Ogni tanto, non c’è nulla di male nel mantenere un po’ di coerenza. Ecco allora che anche questa settimana torniamo a parlare di pesce, stavolta cambiando regione. Chiudiamo gli occhi e lasciamo che l’immaginazione prenda il sopravvento: siamo su una spiaggia bianca, il mare è di un verde-azzurro inconfondibile, l’aria è tersa e odora di mirto, il sole scalda senza scottare. God save Sardegna!

È noto ai più che in realtà la cultura gastronomica della regione sia storicamente improntata sui piatti di terra – i formaggi ovini, le carni saporite, le paste ripiene – e che il mondo del mare sia giunto sulle tavole degli isolani in tempi più recenti. Tuttavia, le ricette sono da subito diventate iconiche: fregola di mare, astice, polpo e gamberi alla catalana – le origini di questa ricetta risalgono agli anni ’70 e, nonostante il nome possa ingannare, si radicano proprio nel nostro capoluogo lombardo – culurjones de pische, bottarga.

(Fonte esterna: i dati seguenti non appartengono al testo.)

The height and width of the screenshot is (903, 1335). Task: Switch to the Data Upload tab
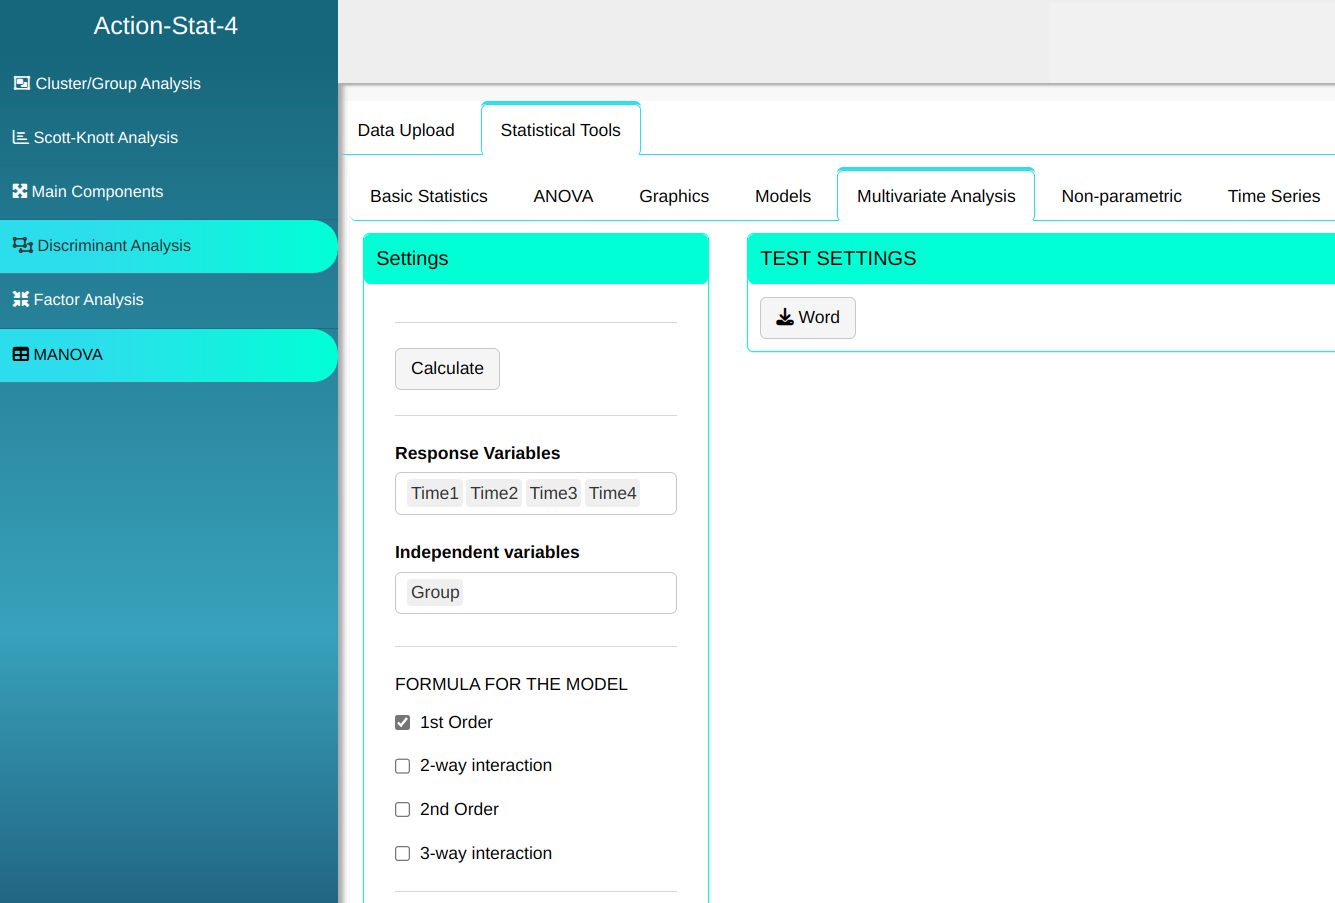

Stasera vi porto a mangiare in zona De Angeli. Gallura è un posto conosciuto, tradizionale ma ricercato, dove il pesce è passione e vocazione. L’ambiente è elegante, pulito. È martedì sera e i tavoli sono tutti pieni. Cene di lavoro tra colleghi, cena tra amiche e amici, cene di famiglie, qualche coppia innamorata.

Il personale è accorto, abituato a tenere ritmi sostenuti e ad assistere il cliente. Ordiniamo in velocità e il servizio risponde. Iniziamo assaggiando un po’ di crudo e un po’ di cotto. Un paio di ostriche a testa (carnose e freschissime), un sashimi di pescato (tonno rossissimo, salmone e ricciola, accompagnati da una tagliata di fichi freschi e salsa di soia a parte), e insalata di polpo in vari modi: alla oristanese – con pomodorini, cipolla, patate e sedano – alla catalana – con pomodori e cipolla di Tropea, cruda e marinata sott’aceto – e con gamberetti, rucola e pomodoro fresco. Tagli e cotture perfetti, la materia prima freschissima, e il sughetto rimasto nei piatti chiede a gran voce la scarpetta. Eseguiamo senza repliche.

Passiamo alle portate vere e proprie. I primi qui sono senz’altro un cavallo di battaglia. A partire dagli spaghetti Gallura – con sugo di crostacei e bottarga, sono mantecati alla perfezione; buonissimi anche gli spaghetti alle vongole e le tagliatelle al fumetto – con gambero cotto e una battuta marinata al lime da amalgamare per goderne appieno.

Non deludono nemmeno i secondi, al forno o alla brace. Scegliamo un San Pietro al forno in crosta di patate – forse la versione chips non si sposa benissimo con la carne intensa e soda del pesce – e dei calamari alla griglia, serviti con patate e zucchine. Tutto molto fresco e ben eseguito. Anche le porzioni danno soddisfazione.

La cena può chiudersi solo in due modi: un sorso di mirto servito bello freddo e una seadas fumante da condividere con qualcuno. Anche gli altri dessert sanno il fatto loro: dal classico tiramisù, alla mousse di ricotta su pan di spagna.

E da bere? Per non scegliere il solito Vermentino – che comunque è perfetto per il tutto pasto – scegliamo un Franciacorta dosaggio zero della cantina Camossi.